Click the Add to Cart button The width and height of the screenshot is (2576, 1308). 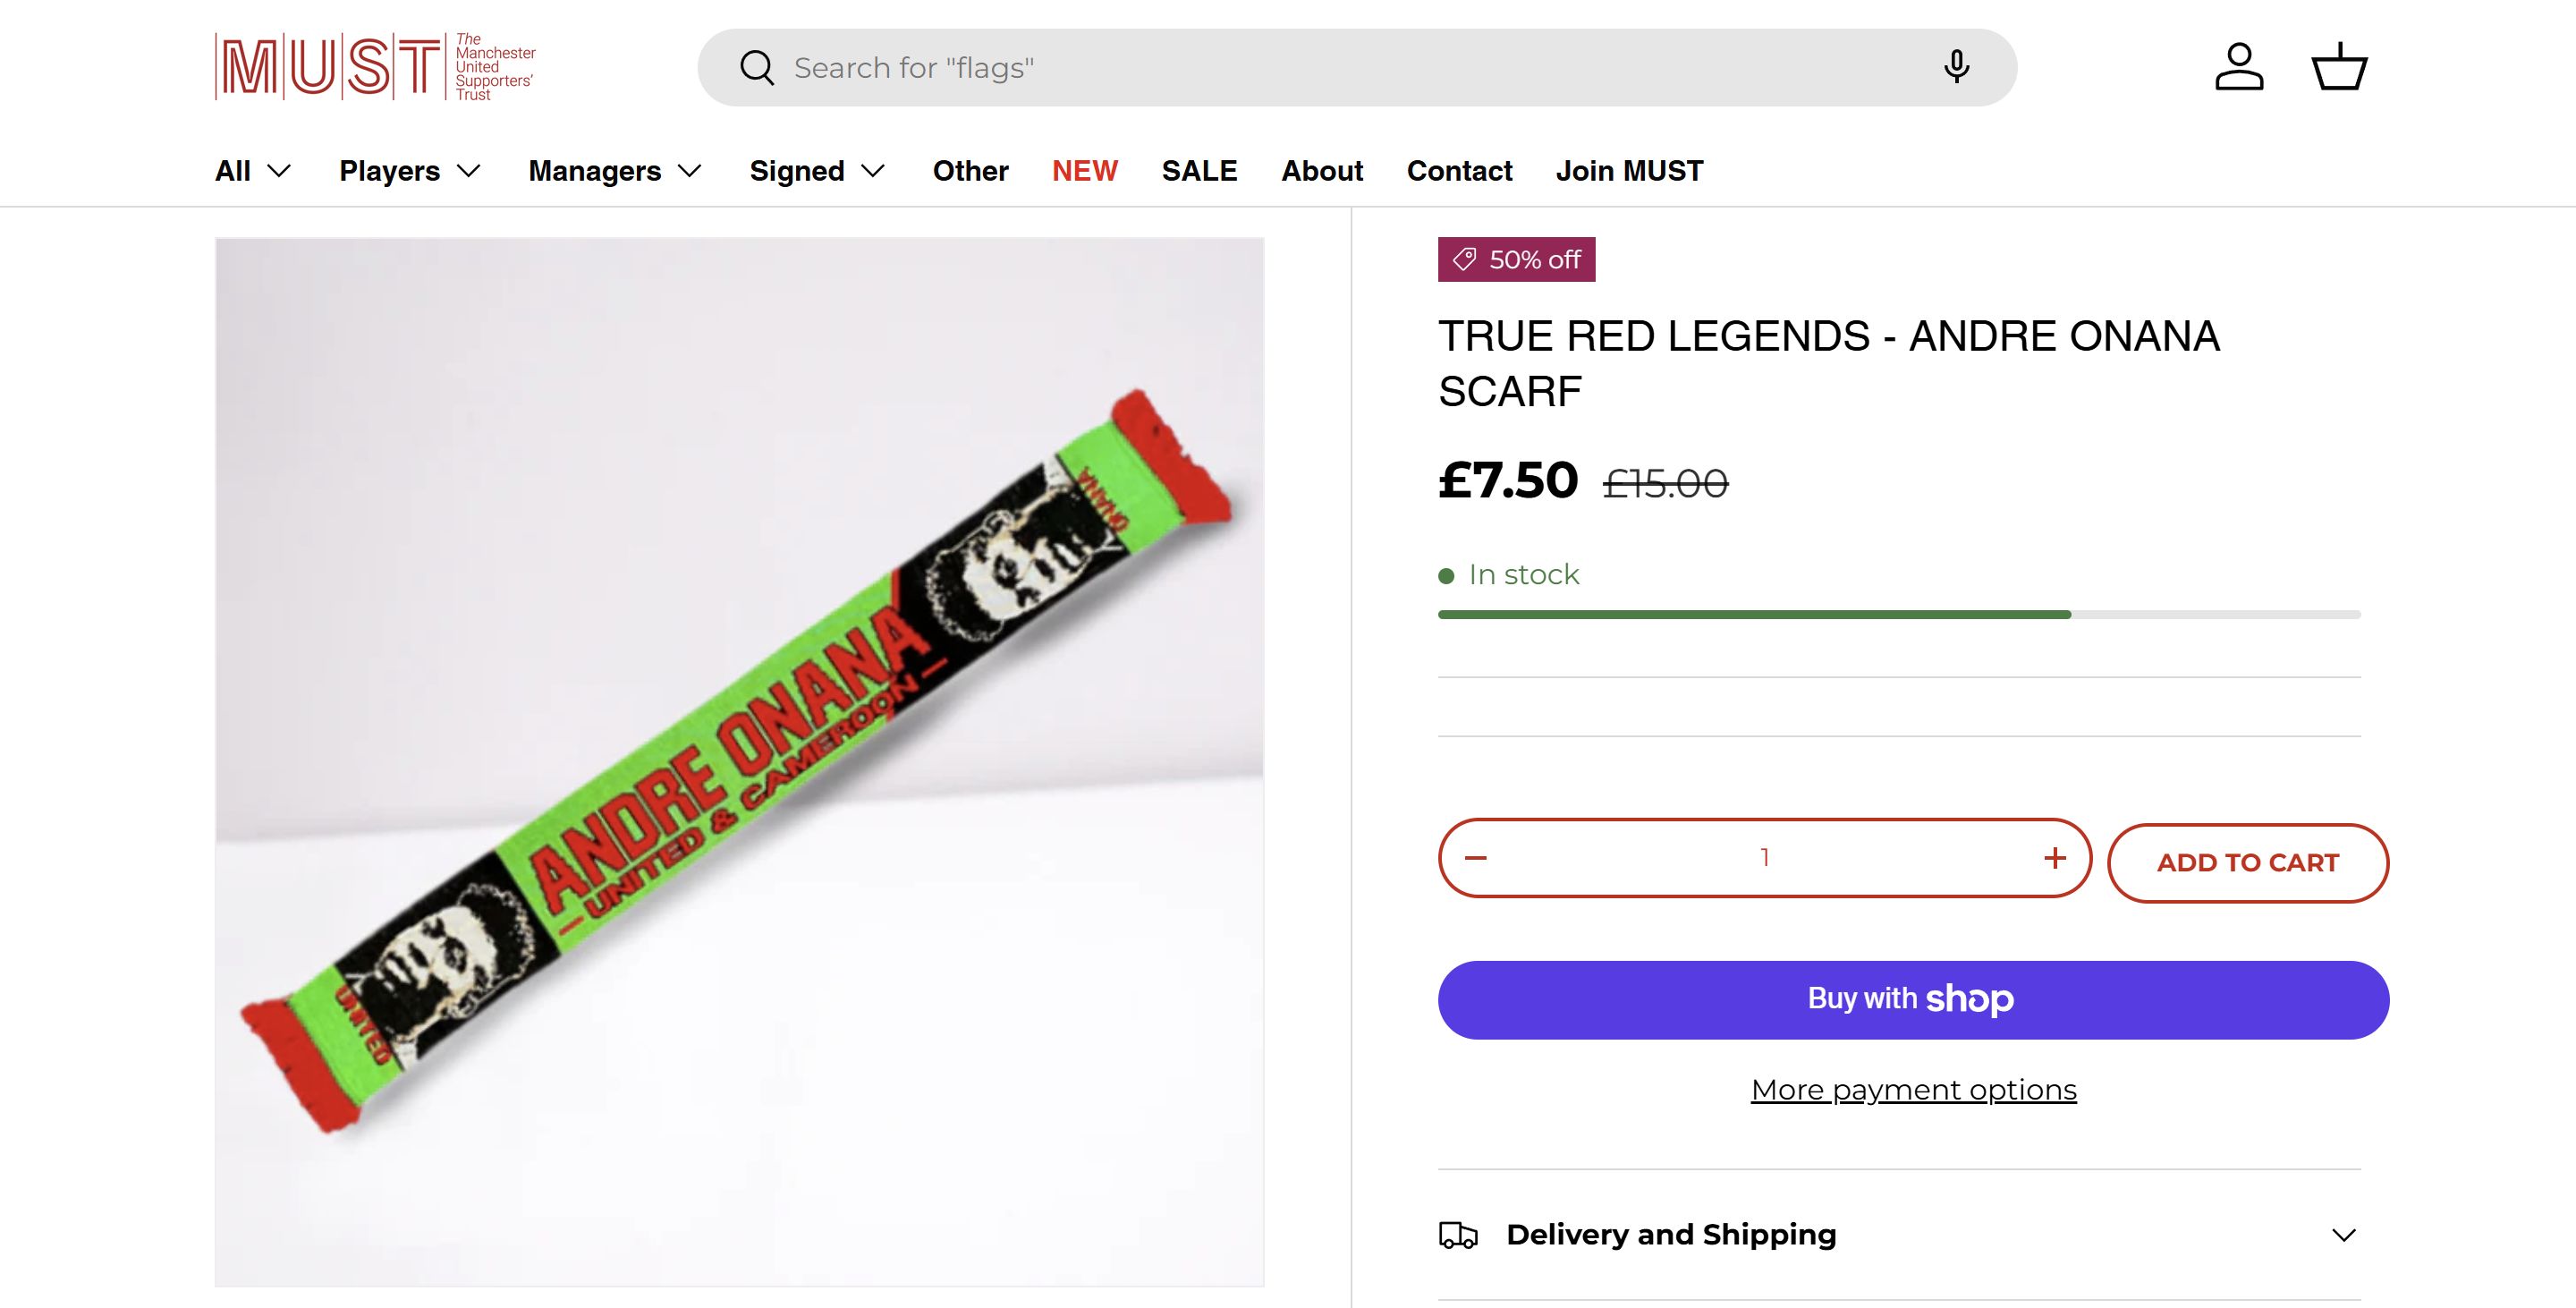pyautogui.click(x=2247, y=863)
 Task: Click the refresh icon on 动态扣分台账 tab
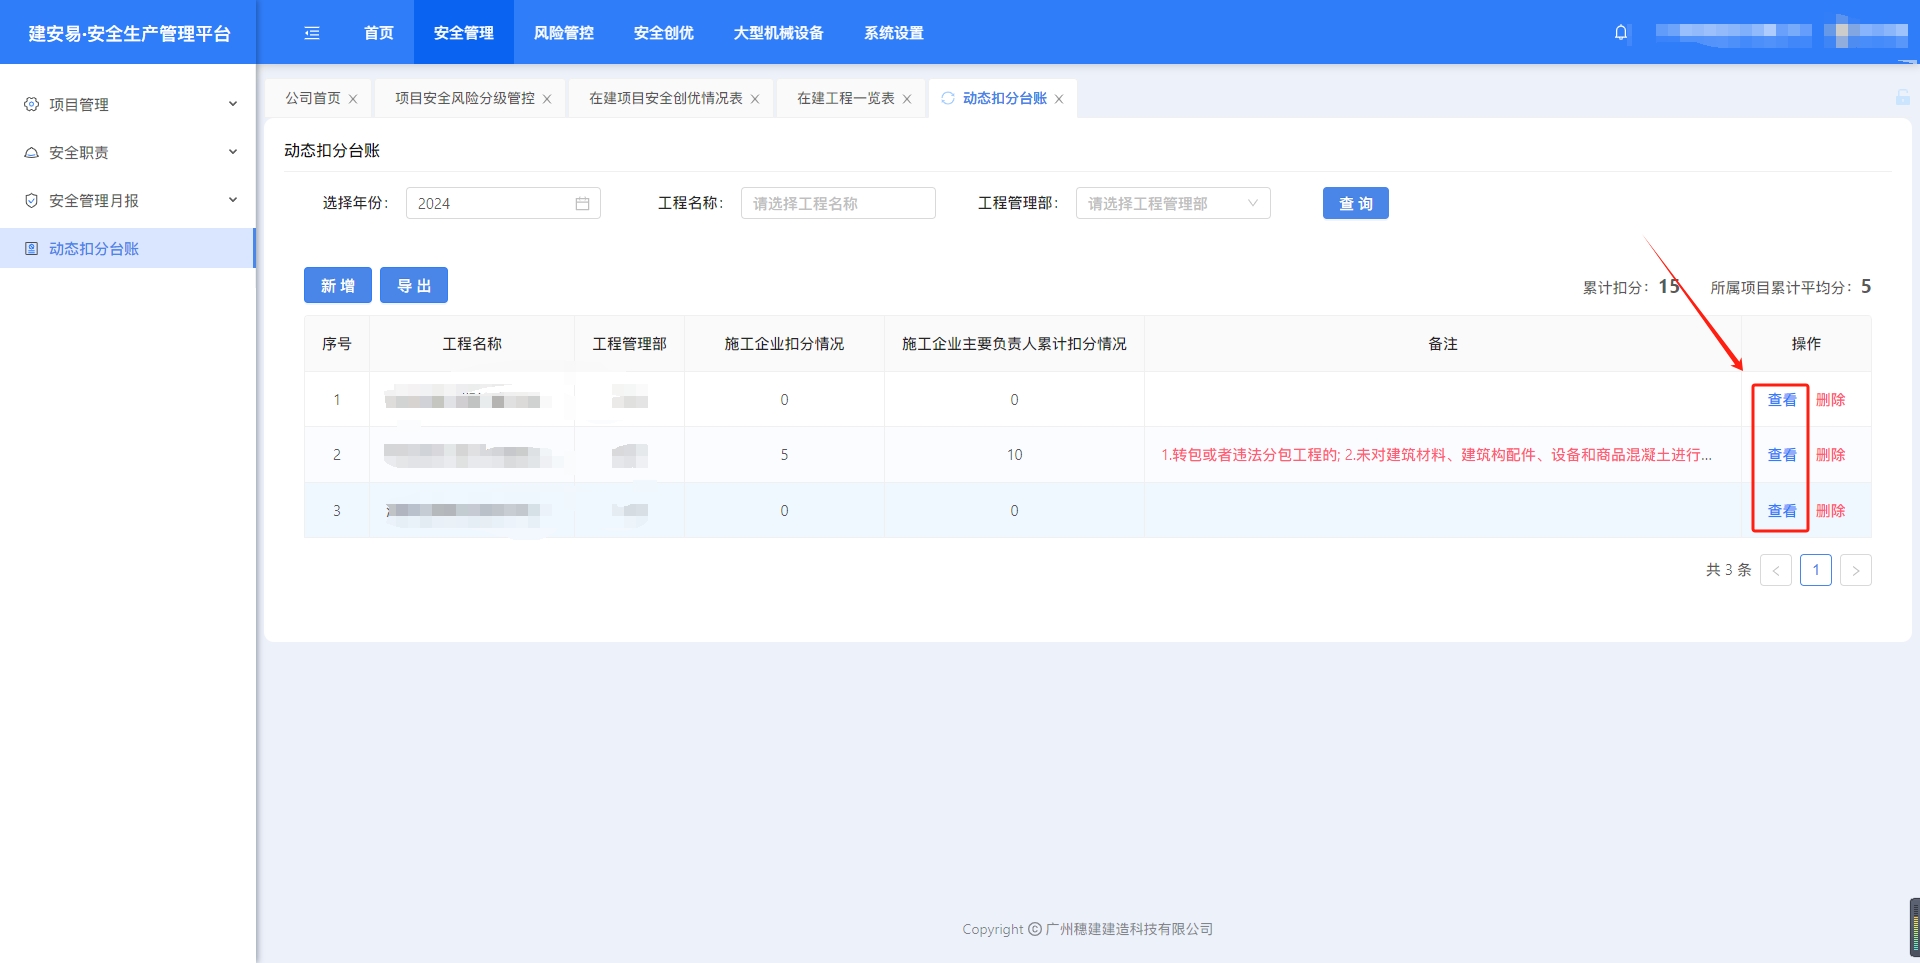948,98
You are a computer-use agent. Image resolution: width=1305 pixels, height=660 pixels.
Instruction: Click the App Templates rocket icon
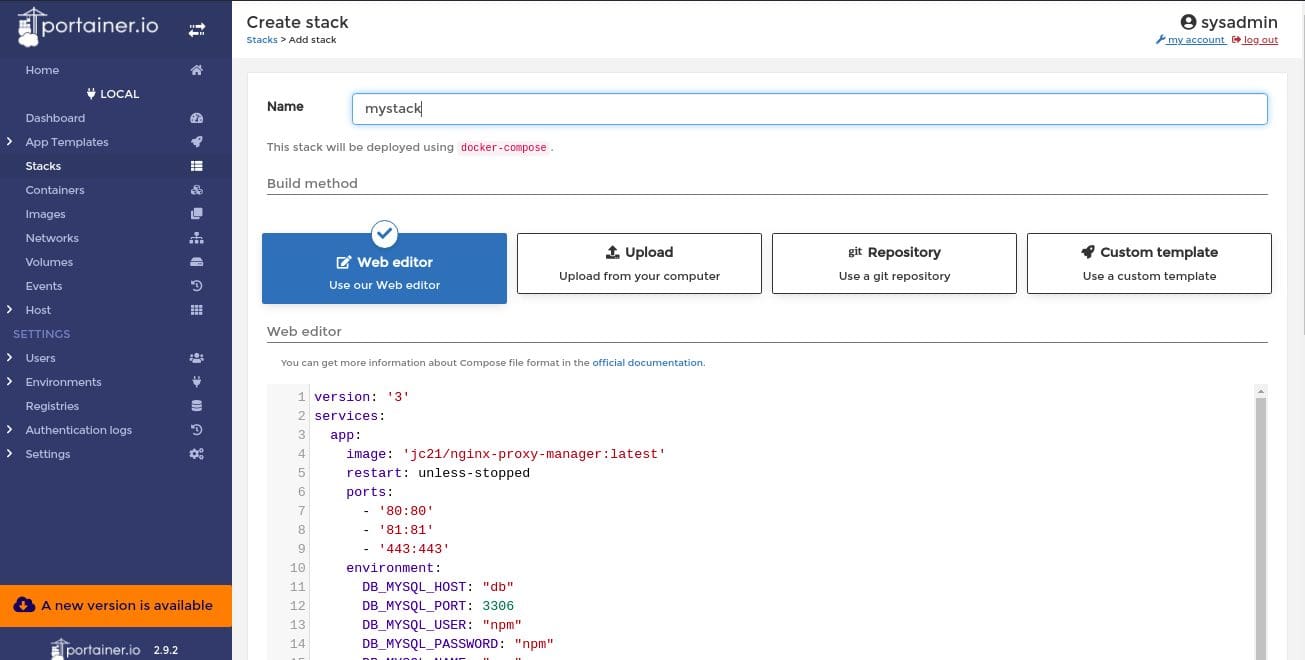click(197, 142)
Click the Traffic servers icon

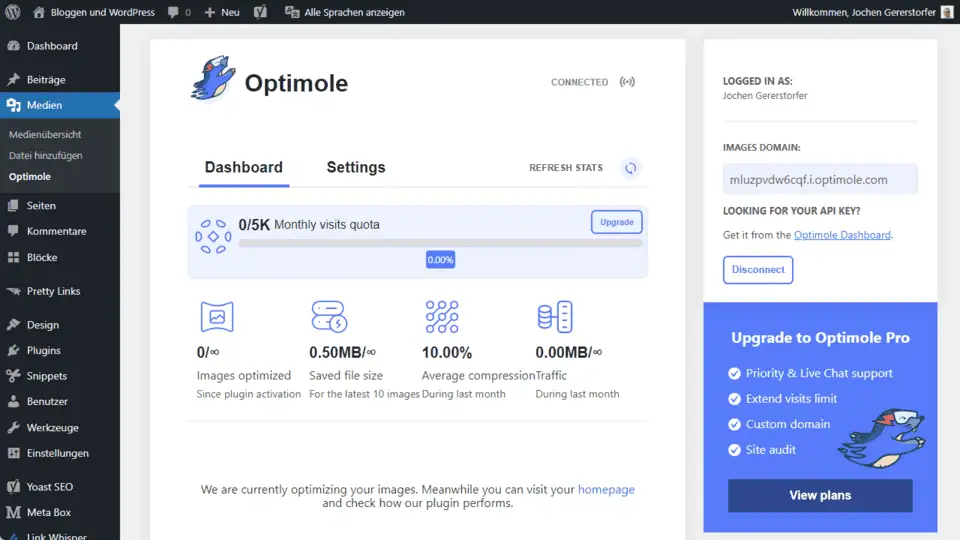point(554,317)
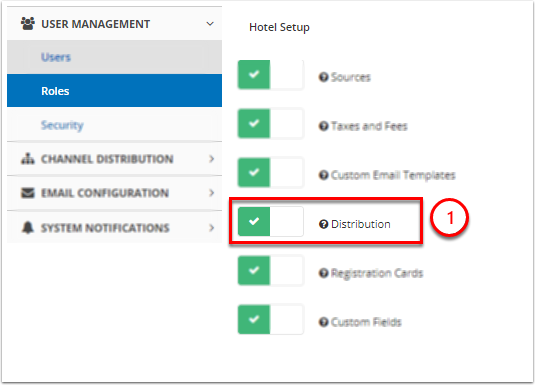Toggle the Custom Email Templates switch
This screenshot has width=535, height=385.
[x=271, y=172]
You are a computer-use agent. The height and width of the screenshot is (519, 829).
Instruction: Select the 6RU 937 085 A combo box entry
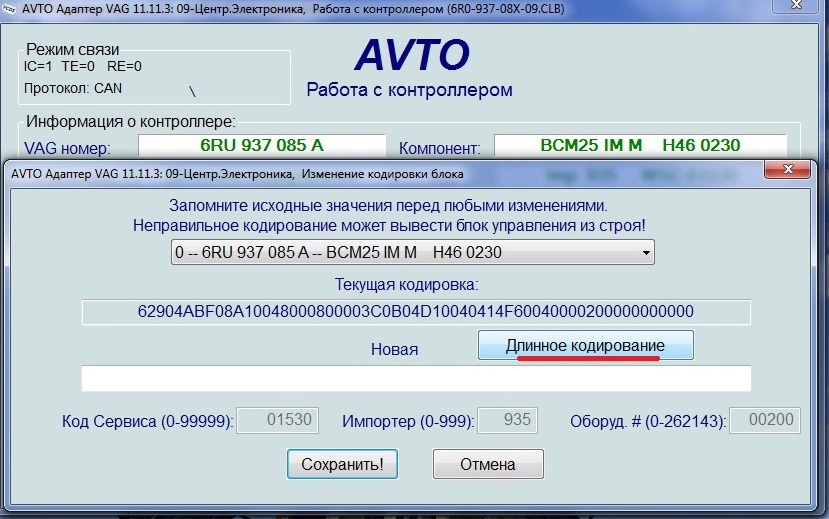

### ACTIVITY:
Produce an exact copy of the lines from the line with "Instruction: Click the" through the last line of the data above, both ends included. No pictures belong in it.

### YOUR SOLUTION:
Instruction: Click the App Templates rocket icon
click(197, 142)
Click the Traffic servers icon

point(554,317)
Toggle the Custom Email Templates switch
This screenshot has width=535, height=385.
[x=271, y=172]
You are a computer-use agent. The height and width of the screenshot is (519, 829).
Instruction: Select the 6RU 937 085 A combo box entry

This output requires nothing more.